PS: this could be written like this, e.g. one could also group already existing explicit functions under a common name, selected by a comptime value:

const myFuncAVX2 = fn (args: Args) Result { ... };
const myFuncSSE4 = fn (args: Args) Result { ... };
const myFuncNeon = fn (args: Args) Result { ... };

const myFunc = switch (target) {
    .avx2 => myFuncAVX2,
    .sse4 => myFuncSSE4,
    .neon => myFuncNeon,
};

cryptocode · May 7, 2025, 3:42pm

The point is to select function based on runtime cpu detection

floooh · May 7, 2025, 3:44pm

Oh whoops I missed the runtime part

Not sure how I feel about that tbh, I would probably prefer to stamp out different executables but I can also see that runtime selection makes sense in some scenarios.

OTH: where do you draw the line? Should it allow to select by CPU arch and stamp out different functions for x86 vs ARM vs WASM? I can’t think of a scenario where that would make sense

…on further thought, how would that even work with inlining? Small math functions only make sense performance-wise when they can be inlined, so you’d probably want to specialize very large execution blocks at once (more like a complete GPU shader) - but I guess the target specialization would also include all code that’s called from a specialized top level function.

…on further further though: maybe that feature would actually be nice for embedding actual ‘foreign ISA functions’ into regular Zig code (like GPU shaders)

LucasSantos91 · May 7, 2025, 4:02pm

That sounds awesome to me, if you can pull that off.
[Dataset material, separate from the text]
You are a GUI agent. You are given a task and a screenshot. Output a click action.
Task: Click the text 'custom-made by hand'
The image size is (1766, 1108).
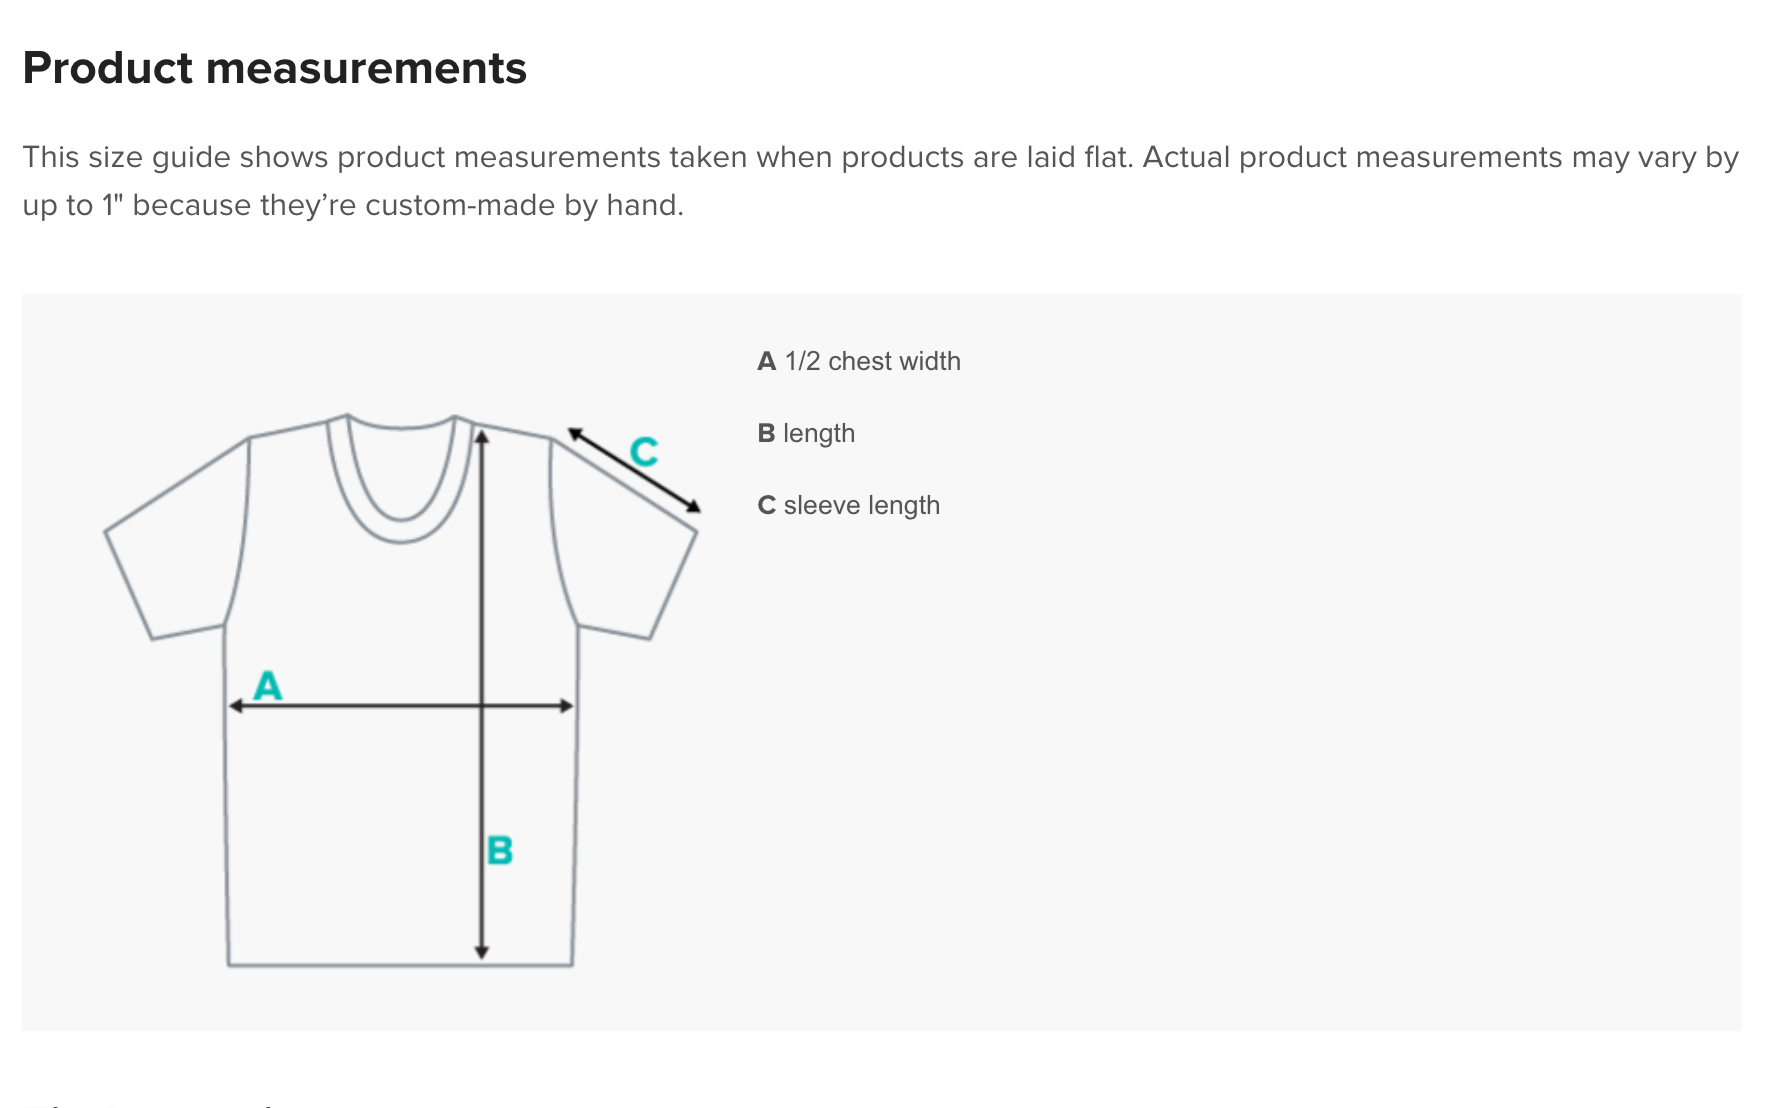coord(524,205)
Having a single binary that the user can put in a flash drive and run in whatever computer they find in front of them would be super convenient.

Cloudef · May 7, 2025, 4:37pm

I have some functions that optimize really well for specific targets and it would be great if I could include them in the binary while keeping it compatible with the baseline CPUs as well

tsdtas · May 8, 2025, 6:54am

IIRC that isn’t impossible to implement with a combination of dlopen and [windows/macos equivalent] and compiling a static binary for each baseline target. At least, I seem to remember some big software project (an offline renderer, maybe?) doing something like that.

Of course, having it in the language would make optimizations like that way more convenient.

Cloudef · May 8, 2025, 8:49am

It’s definitely possible to do it in many ways, including compiling separate object files and setting up the boilerplate for runtime detection and setting up the jump table / function pointers. It’s really about the convenience as you said.